Records shown —

════════════════

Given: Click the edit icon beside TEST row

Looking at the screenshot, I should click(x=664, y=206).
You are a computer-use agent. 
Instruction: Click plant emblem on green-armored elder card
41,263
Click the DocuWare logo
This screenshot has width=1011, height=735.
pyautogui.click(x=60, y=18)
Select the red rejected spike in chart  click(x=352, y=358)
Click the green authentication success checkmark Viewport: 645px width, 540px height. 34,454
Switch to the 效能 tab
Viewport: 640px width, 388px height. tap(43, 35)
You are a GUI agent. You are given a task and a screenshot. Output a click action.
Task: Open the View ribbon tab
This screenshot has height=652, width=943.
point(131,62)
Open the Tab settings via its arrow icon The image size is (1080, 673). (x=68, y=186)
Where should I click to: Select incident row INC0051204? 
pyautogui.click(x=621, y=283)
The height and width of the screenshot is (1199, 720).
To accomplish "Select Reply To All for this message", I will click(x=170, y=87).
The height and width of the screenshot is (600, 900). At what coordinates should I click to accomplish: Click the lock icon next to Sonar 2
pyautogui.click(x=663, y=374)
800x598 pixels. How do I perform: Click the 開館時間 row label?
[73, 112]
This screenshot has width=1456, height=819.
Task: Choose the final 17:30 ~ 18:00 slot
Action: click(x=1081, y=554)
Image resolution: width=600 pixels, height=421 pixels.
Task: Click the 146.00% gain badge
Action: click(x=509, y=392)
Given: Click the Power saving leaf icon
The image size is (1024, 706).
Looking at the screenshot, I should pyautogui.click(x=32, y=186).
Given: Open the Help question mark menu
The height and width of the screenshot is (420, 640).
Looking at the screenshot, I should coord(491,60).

════════════════

Task directions —
Wherever the string "Open" appears in the listing above, show the whole line.

Exercise answer —
Task: Open the View ribbon tab
Open the Tab settings via its arrow icon The image size is (1080, 673). (x=68, y=186)
Given: Open the Help question mark menu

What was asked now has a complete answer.